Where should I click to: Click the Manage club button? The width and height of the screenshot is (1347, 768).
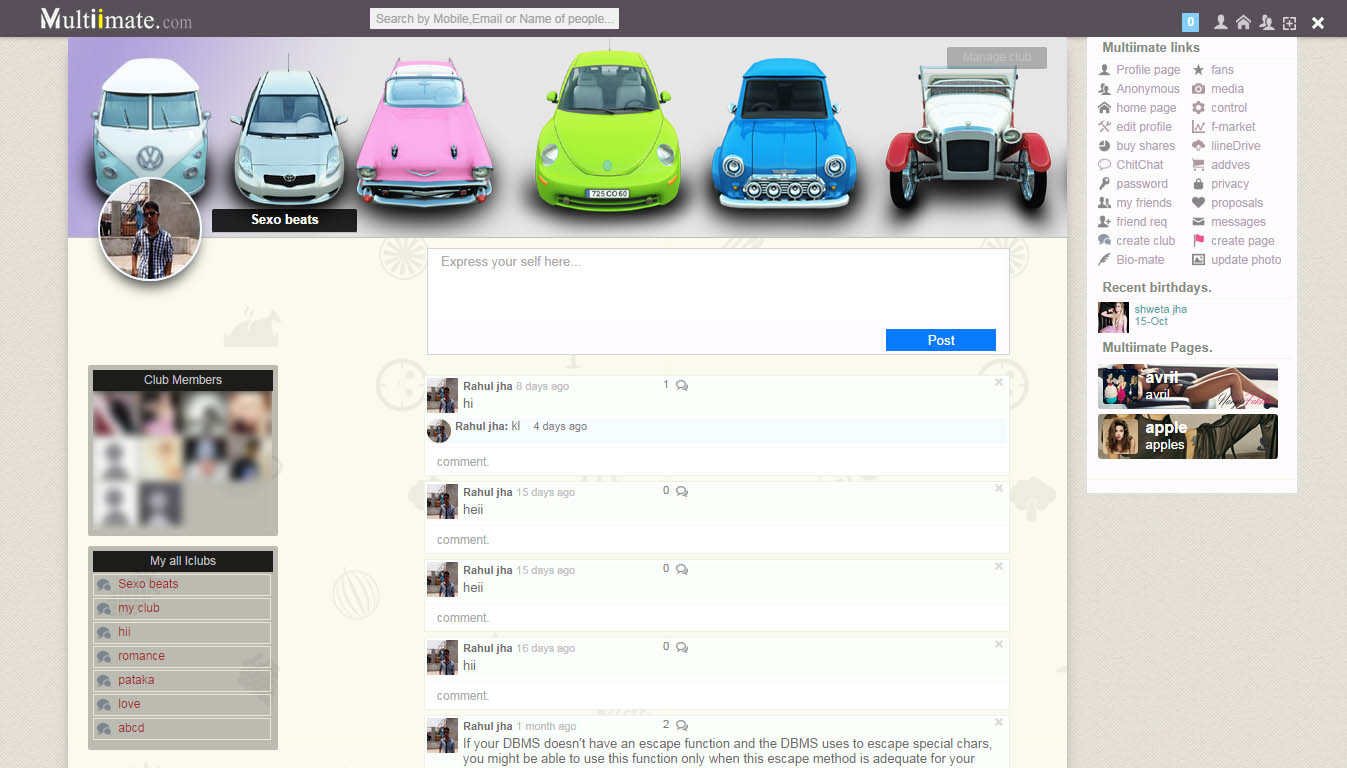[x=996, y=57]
* * *
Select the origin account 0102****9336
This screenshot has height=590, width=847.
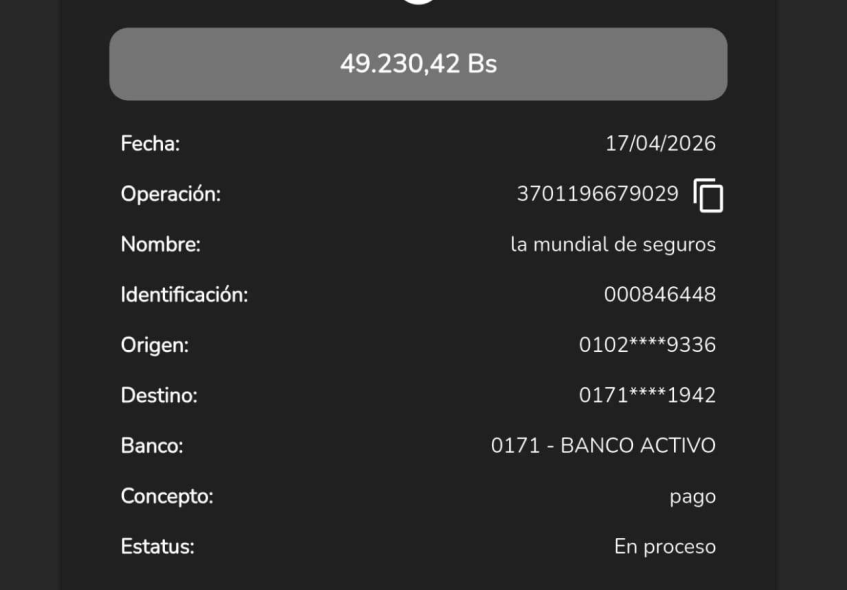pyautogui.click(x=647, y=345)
--
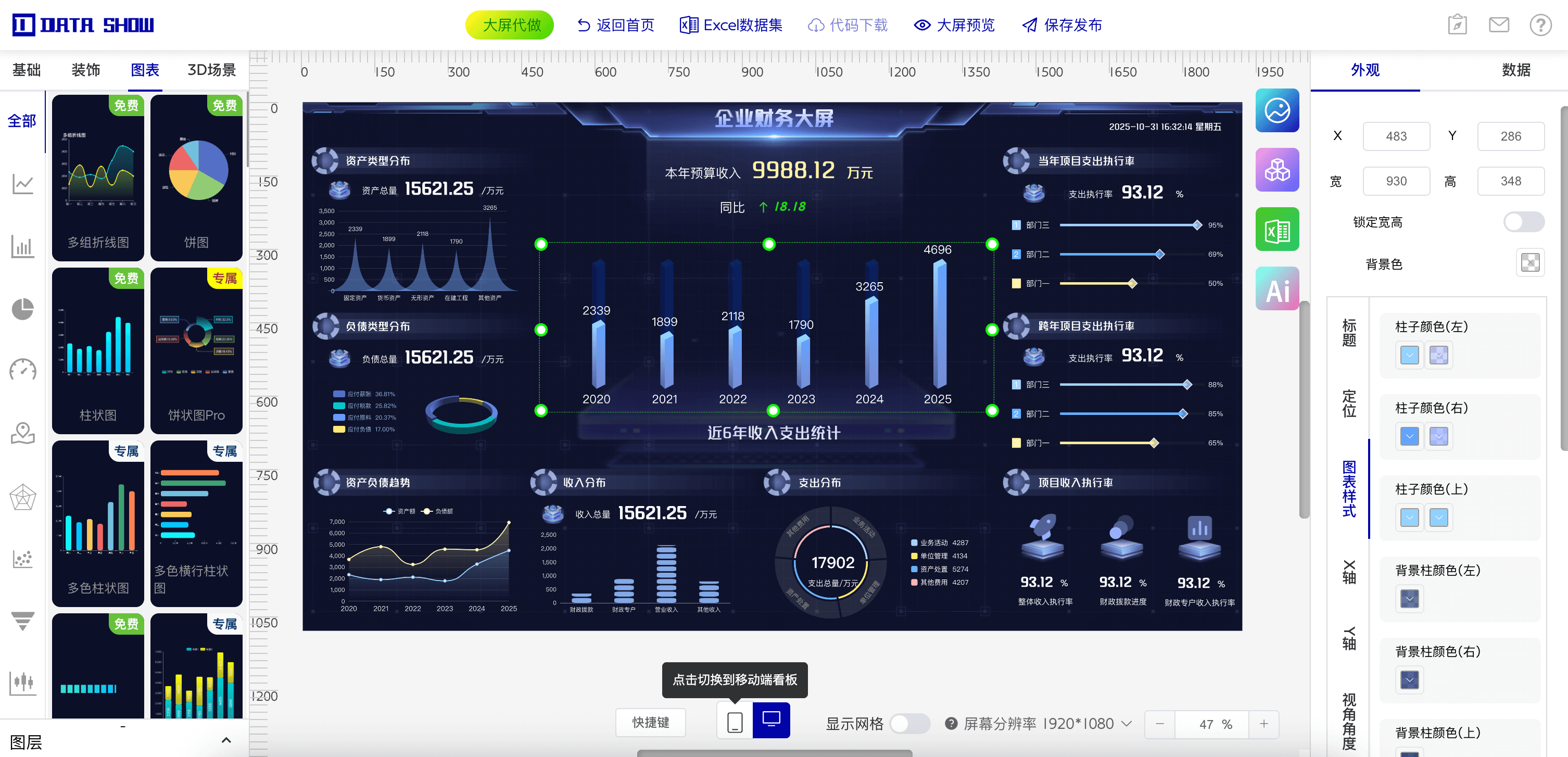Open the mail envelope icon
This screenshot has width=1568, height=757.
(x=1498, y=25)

Directions:
Give again, without the pictures, the part of the material that opens with the line containing "Select the origin account 0102****9336" and closes with the line containing "pyautogui.click(x=647, y=345)", both of those lines included.

Reply to the exercise:
Select the origin account 0102****9336
This screenshot has height=590, width=847.
pyautogui.click(x=647, y=345)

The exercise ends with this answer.